THE RIFKIND CENTER FOR THE HUMANITIES AND ARTS PRESENTS

Racial Rage, Racial Guilt: The Uses of Anger in Asian America

Thursday, November 30, 5 – 6:30pm

The Rifkind Center, NAC 6/316
The City College of New York

Join us at the Rifkind Center on November 30th at 5pm for a talk by Prof. David Eng (University of Pennsylvania) on the complex lives of Asian Americans.

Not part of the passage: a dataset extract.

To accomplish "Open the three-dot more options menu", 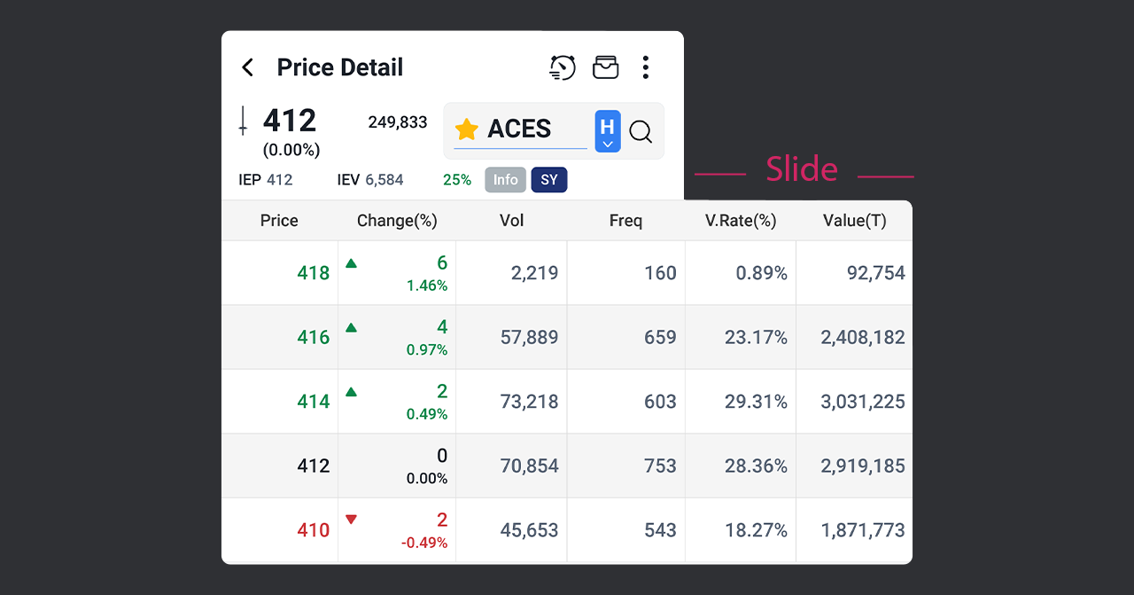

Asian Americans are conventionally described as “middle-man minorities,” outside of dominant racial paradigms of white and black, adjunct to white privilege and exempt from the brunt of systemic violence directed against black people. Historical accounts of the in-betweenness of Asian Americans trace their origins to how Asian coolie labor has served to triangulate white capital and African slavery over the course of European modernity. If this is the material history of in-betweenness, what is the psychic corollary of the middle-man thesis? Through an analysis of the Netflix dark comedyseries Beef, as well as case histories of Asian American patients and students, I argue that the psychic effects of occupying a racially intermediate position implicate an unexplored terrain of racial rage and racial guilt that Asian Americans are insistently socialized to hold on behalf of others.

David L. Eng is Richard L. Fisher Professor of English and Faculty Director of the Program in Asian American Studies at the University of Pennsylvania, where is also Professor in the Program in Comparative Literature & Literary Theory and the Program in Gender, Sexuality & Women’s Studies. Eng is the author of several books and edited collections. His most recent monograph is Racial Melancholia, Racial Dissociation: On the Social and Psychic Lives of Asian Americans (co-authored with Shinhee Han, Duke UP, 2019). His current book project, Reparations and the Human (Duke UP, forthcoming), investigates the relationship between political and psychic genealogies of reparation in Cold War Asia.